### The tasks
1. Quote the court opinion excerpt word for word, from "The principle which" to "R. page 1359.", inclusive.
2. In the court opinion excerpt, which court is credited with stating the principle behind the majority rule?
3. Continue the court opinion excerpt, picking up after its final sentence.

### Passage to read
▶
The principle which controls the rule adopted by the majority of the courts passing upon that question is thus stated by the Supreme Court of Montana in Ætna Accident & Liability Co. v. Miller, 54 Mont. 377, 170 P. 760, L. R. A. 1918C, 954, cited in 51 A. L. R. page 1359.

"Whether the state was entitled to a preference over all the unsecured general creditors of the insolvent bank cannot be determined by resort to any express statute or constitutional provision, for confessedly none such exist; hence the question is one to be resolved according to the common law. * * * Just what is meant by the `common law' in this connection, however, is a matter open to definition. Broadly speaking, it means, of course, the common law of England; but it means that body of jurisprudence as applied and modified by the courts of this country up to the time it became a rule of decision in this commonwealth. * * * The distinction is noted here because the common law as administered in England without a doubt commands the recognition of the sovereign as entitled to the preference * * * whereas the respondent insists that the common law as recognized and applied in the United States is otherwise. At the time the territory of Montana was organized and first formally adopted the common law as our rule of decision in the absence of statute, * * * there existed a vast number of decided cases from almost all of the states holding that divers and sundry prerogatives ascribed to the king at common law had passed to the states; those only being denied which had attached to the king in his personal character rather than as parens patriæ or personification of the sovereignty."
◀
### Material
▶
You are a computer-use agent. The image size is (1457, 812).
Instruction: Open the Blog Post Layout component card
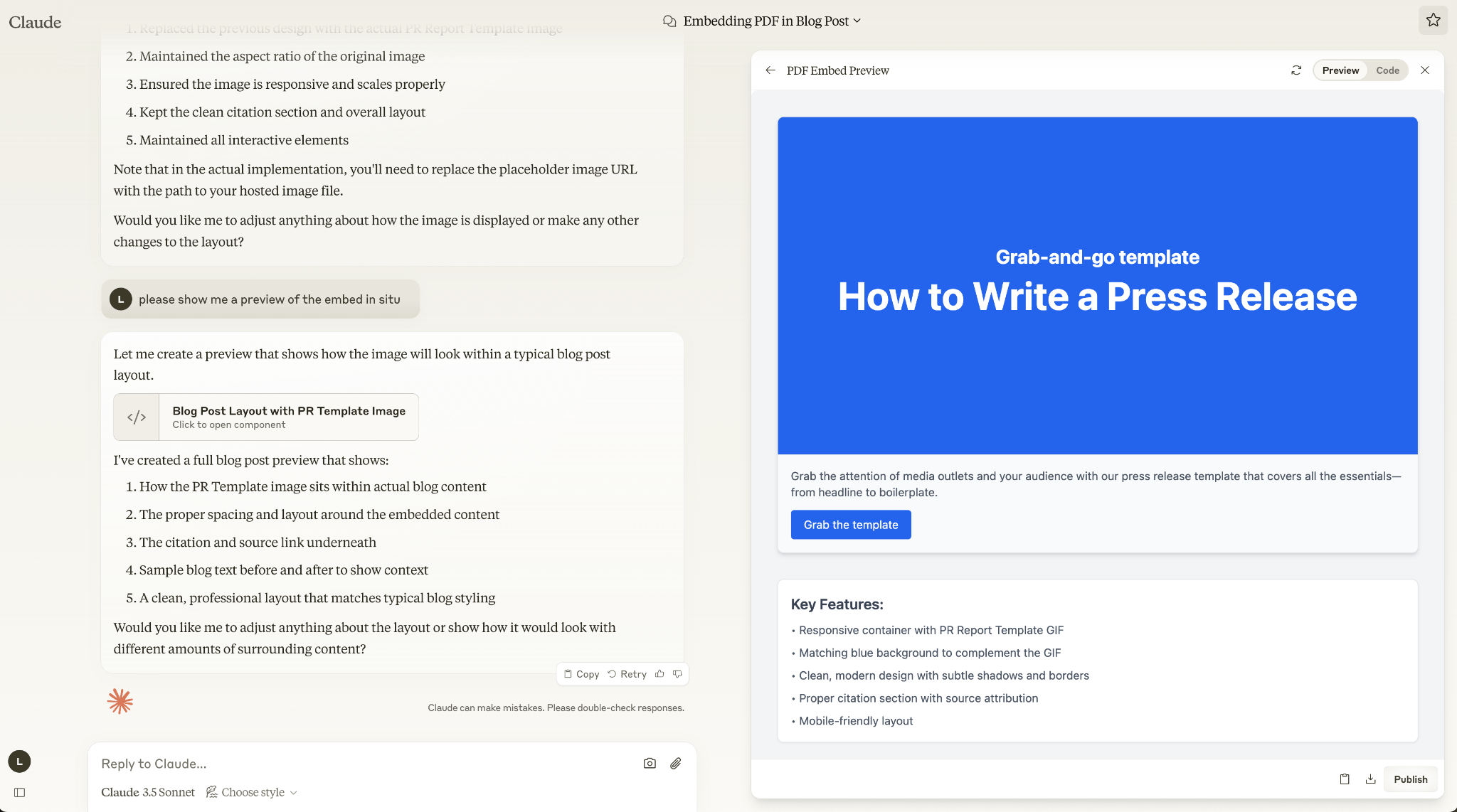click(x=265, y=417)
◀
### Results for each task
1.
The principle which controls the rule adopted by the majority of the courts passing upon that question is thus stated by the Supreme Court of Montana in Ætna Accident & Liability Co. v. Miller, 54 Mont. 377, 170 P. 760, L. R. A. 1918C, 954, cited in 51 A. L. R. page 1359.

2. The Supreme Court of Montana

3.
And, after reviewing the cases both for and against the right of the state at common law to a preference, the court continued as follows:

"Those opposed to the preference seem so overwhelmed by the term `prerogative' that they lose sight of the reality for which it stands and which is inseparable from sovereignty in any form. The prevailing view, and the view that has always held the weight of authority, is emphatically in favor of the preference, and the philosophy of it is sententiously expressed by the Supreme Court of the United States thus: `The right to priority of payment of debts due to the government is a prerogative of the crown well known to the common law. It is founded, not so much upon any personal advantage to the sovereign, as upon motives of public policy, in order to secure an adequate revenue to sustain the public burdens, and discharge the public debts.'"

In North Carolina Corporation Comm. v. Citizens' Bank & Trust Co., 193 N. C. 513, 137 S. E. 587, 589, 51 A. L. R. 1350, the North Carolina Supreme Court thus states the principle upon which the minority view is based:

"Courts denying the right [of priority] say that it should not be...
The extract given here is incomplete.